A number of active supporters of the Soviet form of statehood in Ukraine nevertheless realized the illegitimacy and perniciousness of disregarding the principles of national development. An article published on the eve of the I Congress of the CP(B)U by the prominent Ukrainian communist Volodymyr Zatonsky, entitled “From the Recent Past,” is a characteristic example. With bitterness and sarcasm he writes: “In Ukraine the Bolshevik Party, like the majority of the industrial proletariat, is mostly composed of Russians, if not by nationality then by culture. Opposing the self-determination of nations is inconvenient, and “sincere” Ukrainians call them Russifiers. There is no desire to recognize Ukraine as Ukraine (all the more so as many comrades to this day are profoundly convinced that Ukraine was deliberately invented by Hrushevsky). And now the quests begin. Go ahead, self- determine yourselves all the way to and including secession, but why in my party patrimony? Let there be even an independent Ukraine...somewhere in Australia or, in the worst-case scenario, in that half-wild Volyn or Podillia, but why in the Katerynoslav or Kherson regions? Meanwhile, the peasants even in these virgin oblasts (who are, incidentally, all Ukrainians by nationality)...have almost to a man self-determined themselves, no matter whether they are poor peasants or kulaks, the way the Rada wanted.”

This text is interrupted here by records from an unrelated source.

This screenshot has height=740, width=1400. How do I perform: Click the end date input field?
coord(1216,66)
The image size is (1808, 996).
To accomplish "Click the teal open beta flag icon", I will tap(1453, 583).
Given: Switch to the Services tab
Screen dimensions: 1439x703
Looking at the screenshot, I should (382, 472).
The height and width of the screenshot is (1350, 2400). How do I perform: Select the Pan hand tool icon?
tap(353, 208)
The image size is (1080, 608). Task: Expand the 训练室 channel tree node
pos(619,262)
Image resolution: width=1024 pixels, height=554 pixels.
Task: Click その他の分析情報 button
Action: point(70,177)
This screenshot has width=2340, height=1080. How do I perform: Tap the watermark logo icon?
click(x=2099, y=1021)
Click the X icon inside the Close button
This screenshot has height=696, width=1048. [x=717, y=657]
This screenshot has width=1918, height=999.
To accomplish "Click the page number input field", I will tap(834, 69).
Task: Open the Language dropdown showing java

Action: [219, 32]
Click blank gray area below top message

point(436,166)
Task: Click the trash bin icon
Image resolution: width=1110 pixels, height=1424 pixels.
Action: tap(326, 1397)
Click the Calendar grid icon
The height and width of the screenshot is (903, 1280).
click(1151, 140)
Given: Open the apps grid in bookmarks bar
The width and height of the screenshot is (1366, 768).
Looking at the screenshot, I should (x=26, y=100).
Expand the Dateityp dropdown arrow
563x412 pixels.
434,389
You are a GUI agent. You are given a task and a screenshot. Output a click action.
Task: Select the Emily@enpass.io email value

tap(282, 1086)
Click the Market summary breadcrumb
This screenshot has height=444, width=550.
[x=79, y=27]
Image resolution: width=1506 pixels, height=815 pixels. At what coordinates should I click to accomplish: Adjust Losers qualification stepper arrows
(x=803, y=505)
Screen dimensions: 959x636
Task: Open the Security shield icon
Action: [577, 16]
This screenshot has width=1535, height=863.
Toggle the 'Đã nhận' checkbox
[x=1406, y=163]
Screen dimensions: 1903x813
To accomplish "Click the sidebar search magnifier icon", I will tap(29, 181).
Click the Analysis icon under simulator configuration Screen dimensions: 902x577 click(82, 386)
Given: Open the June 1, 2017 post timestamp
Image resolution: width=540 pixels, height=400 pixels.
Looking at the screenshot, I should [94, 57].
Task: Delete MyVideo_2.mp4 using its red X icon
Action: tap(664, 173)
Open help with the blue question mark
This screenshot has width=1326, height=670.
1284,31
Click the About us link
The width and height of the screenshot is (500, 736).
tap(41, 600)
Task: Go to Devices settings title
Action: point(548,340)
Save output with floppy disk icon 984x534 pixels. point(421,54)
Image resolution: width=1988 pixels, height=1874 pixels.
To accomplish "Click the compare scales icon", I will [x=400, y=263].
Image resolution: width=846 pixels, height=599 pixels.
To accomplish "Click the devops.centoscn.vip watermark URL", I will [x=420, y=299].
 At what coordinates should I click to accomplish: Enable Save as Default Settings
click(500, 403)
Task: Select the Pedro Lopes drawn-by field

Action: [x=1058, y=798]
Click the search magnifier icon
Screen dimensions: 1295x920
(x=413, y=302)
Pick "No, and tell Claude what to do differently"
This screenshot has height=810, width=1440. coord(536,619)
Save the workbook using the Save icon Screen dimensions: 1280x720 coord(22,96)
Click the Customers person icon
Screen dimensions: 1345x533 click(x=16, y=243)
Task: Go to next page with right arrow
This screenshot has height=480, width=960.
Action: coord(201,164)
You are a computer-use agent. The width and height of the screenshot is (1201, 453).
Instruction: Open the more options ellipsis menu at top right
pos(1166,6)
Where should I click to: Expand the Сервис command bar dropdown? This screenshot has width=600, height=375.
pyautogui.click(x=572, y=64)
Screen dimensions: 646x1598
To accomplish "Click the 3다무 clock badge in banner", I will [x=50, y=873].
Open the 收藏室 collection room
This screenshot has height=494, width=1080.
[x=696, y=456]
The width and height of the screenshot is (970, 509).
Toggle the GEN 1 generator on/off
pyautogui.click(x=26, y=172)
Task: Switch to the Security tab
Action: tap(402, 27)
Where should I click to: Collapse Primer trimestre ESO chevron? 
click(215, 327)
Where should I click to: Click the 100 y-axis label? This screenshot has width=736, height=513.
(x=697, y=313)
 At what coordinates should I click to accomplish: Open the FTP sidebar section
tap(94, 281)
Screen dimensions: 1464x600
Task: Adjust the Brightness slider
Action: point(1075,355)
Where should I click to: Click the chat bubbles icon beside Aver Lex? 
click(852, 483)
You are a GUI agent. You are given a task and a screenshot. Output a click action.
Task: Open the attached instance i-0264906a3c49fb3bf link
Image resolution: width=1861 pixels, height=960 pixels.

Here it should be noted that Zatonsky and a number of other Bolshevik leaders had been members of the Central Rada in 1917 and taken part, albeit inconsistently, in the process of Ukrainization or were at least familiar with this experience. Under their sway, in April 1918 a party conference in Taganrog (Tahanrih) adopted a resolution proposed by Mykola Skrypnyk on the creation of Ukraine’s own Communist Party, which would not be part of the RCP(B). On May 9, 1918, the Moscow newspaper Pravda reported that the Central Committee of the RCP(B) does not object to the detachment of a separate Ukrainian Communist Party since Ukraine is an independent state.
But after long and heated debates at the I Congress of the CP(B)U, Skrypnyk’s proposal was voted down. It was resolved to establish the Communist Party of Ukraine, which would be “part of the single Russian Communist Party.” The congress also supported the idea of the “unification of Ukraine and Russia...within the borders of the Russian Soviet Socialist Republic.” The policy of Ukrainization, and even the very term, was never mentioned.
All this sparked alarm among a number of Ukrainian communists. In late 1918 and the early part of 1919, two Ukrainian communists named Serhii Mazlakh and Vasyl Shakhrai, published a book entitled On the Current Situation in the Ukraine in which they accused the RCP leadership of deviating from the nationalities policy and the right to self-determination as proclaimed by this party. Addressing Lenin, they stated point blank: “As regards Ukraine... there can be only two answers: (1) either an independent Ukraine, in which case it must have its ‘own’ government and party; (2) or Ukraine is ‘Southern Russia.’”
A response was not long in coming. Mazlakh and Shakhrai were expelled from the Communist Party, their book was confiscated, and all copies of it destroyed. In 1919-20 a fraction of federalists in the CP(B)U, led by Yurii Lapchynsky, sought to champion the sovereign status of Ukraine and its Communist Party. Interestingly, Dmytro Manuilsky, later the first secretary of the CC CP(B)U from 1921 to 1923, supported their position.